Riprende nell’Aula del Senato l’esame del Ddl Diffamazione. E il dibattito si apre sulla norma ‘salva-direttori’ messa a punto dal relatore Filippo Berselli: quella che prevede, per lo stesso reato della diffamazione, il carcere per i giornalisti e la multa per i direttori. “In una sola norma – commenta il responsabile Giustizia dell’Idv Luigi Li Gotti – ci sono due mostriciattoli giuridici. E’ invotabile”. In tal senso, il governo è intervenuto in aula, con il sottosegretario alla Giustizia Antonino Gullo, per comunicare la contrarietà “per ragioni tecniche” alla proposta, in quanto incidente sul sistema dei reati in concorso previsto dall’art.110 del Codice penale, oltre che sull’art.57 relativo ai reati a mezzo stampa. Il niet del governo però non è bastato, visto che l’aula di Palazzo Madama ha approvato la norma con 122 sì, 111 voti contrari e 6 astenuti. L’emendamento, come detto, è passato con “l’assoluta contrarietà” del Pd perché, ha detto la capogruppo in commissione Giustizia, Silvia Della Monica, è un “testo con errori di carattere tecnico e con violazioni di carattere costituzionale. Il ddl ha perso sempre di più il suo carattere di legge generale ed astratta ed èdiventato un ddl ad personam di cui – ha aggiunto – avevamo perso le tracce col governo tecnico e che vediamo risorgere in coda di legislatura”. Contro si sono espressi anche Idv, Udc e Api, astenuti tre senatori radicali eletti nel Pd. Non ha partecipato al voto l’ex procuratore Gerardo D’Ambrosio, che ha detto chiaro in aula: “Mi rifiuto di partecipare ad un modo di legiferare come questo. Mi rifiuto nella maniera più assoluta di partecipare a questa che sta diventando una sceneggiata incredibile”.

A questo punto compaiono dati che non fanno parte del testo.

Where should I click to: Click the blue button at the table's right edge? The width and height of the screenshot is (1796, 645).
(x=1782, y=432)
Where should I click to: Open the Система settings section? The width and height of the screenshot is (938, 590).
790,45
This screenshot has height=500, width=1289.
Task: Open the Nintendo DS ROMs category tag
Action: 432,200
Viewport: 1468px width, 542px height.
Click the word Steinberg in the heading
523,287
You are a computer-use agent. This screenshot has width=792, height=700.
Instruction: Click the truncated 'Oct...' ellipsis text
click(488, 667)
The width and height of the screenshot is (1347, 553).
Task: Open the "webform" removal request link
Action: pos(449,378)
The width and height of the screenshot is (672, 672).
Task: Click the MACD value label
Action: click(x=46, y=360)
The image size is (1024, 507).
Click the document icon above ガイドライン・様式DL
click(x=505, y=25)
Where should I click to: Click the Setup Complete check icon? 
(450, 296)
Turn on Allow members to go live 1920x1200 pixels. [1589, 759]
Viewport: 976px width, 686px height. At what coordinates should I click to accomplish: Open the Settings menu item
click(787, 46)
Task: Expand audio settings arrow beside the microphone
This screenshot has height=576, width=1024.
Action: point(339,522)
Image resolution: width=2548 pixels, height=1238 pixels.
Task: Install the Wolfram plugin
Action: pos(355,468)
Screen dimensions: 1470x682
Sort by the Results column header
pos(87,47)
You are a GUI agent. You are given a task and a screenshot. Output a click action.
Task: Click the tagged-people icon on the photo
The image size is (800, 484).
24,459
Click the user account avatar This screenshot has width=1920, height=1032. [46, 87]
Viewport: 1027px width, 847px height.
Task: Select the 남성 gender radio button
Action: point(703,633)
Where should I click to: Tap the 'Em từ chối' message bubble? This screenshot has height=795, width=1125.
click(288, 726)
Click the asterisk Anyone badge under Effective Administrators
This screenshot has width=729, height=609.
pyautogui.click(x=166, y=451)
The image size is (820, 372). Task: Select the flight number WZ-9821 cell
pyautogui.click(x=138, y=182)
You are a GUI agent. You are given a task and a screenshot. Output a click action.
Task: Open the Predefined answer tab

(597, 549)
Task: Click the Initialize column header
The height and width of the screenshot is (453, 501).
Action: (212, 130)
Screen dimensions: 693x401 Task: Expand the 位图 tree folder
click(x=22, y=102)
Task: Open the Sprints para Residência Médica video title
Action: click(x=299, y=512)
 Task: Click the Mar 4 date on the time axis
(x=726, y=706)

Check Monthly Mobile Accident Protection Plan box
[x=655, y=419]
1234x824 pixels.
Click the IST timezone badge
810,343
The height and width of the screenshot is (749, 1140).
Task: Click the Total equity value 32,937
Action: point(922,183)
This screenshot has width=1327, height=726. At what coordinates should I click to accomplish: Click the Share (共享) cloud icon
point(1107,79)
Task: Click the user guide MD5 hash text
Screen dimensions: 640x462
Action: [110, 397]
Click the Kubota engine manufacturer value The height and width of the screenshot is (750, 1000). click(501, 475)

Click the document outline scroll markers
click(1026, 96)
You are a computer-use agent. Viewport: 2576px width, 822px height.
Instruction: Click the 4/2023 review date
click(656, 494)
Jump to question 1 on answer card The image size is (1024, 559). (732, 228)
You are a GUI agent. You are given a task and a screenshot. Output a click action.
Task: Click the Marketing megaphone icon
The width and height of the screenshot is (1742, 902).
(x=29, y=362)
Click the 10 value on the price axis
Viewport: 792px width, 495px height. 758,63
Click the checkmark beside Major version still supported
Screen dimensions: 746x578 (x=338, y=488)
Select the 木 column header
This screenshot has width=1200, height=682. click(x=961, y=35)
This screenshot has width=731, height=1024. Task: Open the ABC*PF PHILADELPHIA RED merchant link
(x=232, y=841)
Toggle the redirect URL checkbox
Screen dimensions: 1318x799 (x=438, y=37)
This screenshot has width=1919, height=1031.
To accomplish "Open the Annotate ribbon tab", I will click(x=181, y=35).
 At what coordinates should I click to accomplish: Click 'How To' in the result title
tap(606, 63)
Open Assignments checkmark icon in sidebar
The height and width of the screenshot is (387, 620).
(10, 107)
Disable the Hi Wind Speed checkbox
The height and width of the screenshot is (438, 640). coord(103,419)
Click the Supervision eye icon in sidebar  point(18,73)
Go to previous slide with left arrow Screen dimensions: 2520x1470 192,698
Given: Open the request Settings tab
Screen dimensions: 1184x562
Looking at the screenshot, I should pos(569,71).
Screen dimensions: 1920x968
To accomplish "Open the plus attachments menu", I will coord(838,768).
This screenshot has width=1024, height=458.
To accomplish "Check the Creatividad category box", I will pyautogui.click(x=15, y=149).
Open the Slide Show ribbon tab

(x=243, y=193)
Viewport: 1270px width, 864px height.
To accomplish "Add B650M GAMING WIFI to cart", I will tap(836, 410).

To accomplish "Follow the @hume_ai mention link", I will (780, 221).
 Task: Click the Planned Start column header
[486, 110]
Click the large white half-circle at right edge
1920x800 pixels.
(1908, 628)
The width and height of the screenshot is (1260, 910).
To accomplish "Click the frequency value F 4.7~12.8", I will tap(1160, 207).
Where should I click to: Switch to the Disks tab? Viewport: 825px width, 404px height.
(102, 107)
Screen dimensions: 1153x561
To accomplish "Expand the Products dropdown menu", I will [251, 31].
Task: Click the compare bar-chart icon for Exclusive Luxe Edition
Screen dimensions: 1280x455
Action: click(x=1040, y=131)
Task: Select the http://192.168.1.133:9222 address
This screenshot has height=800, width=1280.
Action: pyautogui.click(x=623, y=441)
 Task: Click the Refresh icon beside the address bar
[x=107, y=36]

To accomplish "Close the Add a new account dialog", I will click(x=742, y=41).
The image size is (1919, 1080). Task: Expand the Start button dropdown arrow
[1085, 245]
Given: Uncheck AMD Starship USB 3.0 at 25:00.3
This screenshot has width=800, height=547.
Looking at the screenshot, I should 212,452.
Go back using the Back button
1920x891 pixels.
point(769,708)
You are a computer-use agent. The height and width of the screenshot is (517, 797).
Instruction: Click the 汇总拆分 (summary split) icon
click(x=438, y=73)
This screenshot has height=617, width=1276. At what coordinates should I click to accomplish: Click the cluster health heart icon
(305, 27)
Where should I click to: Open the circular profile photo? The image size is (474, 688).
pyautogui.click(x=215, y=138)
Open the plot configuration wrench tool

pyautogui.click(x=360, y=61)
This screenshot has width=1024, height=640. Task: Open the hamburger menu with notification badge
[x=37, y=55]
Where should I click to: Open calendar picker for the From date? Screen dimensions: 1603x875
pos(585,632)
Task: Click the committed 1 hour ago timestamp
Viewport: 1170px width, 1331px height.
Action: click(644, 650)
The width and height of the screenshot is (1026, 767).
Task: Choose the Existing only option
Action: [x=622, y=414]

A tretto giro di posta, però, è stata depositata una nuova richiesta di voto segreto sul ddl diffamazione. Lo ha comunicato il vicepresidente del Senato Vannino Chiti in aula. La richiesta riguarda l’articolo 1 del ddl che contiene proprio la norma ‘salva-direttori’: il voto, però, è stato rinviato alla prossima seduta d’Aula convocata per lunedì prossimo. Su questo voto “era già stata dichiarata ammissibile la richiesta di voto segreto che comunque oggi è stata ripresentata”, ha detto il vicepresidente di turno Vannino Chiti.  “Sono stata io a richiederlo – ha ammesso il presidente dei senatori del Pd Anna Finocchiaro – E’ una norma penale? Avevano già data l’autorizzazione alla richiesta? Ebbene stavolta il voto segreto lo chiediamo noi”.

Non solo. L’altra novità è che l’aula del Senato ha respinto l’emendamento firmato da Francesco Rutelli e Franco Bruno (Api) mirante a inserire nel ddl sulla diffamazione l’obbligo per le testate di conservare un registro delle pubblicazioni anonime o firmate con pseudonimo.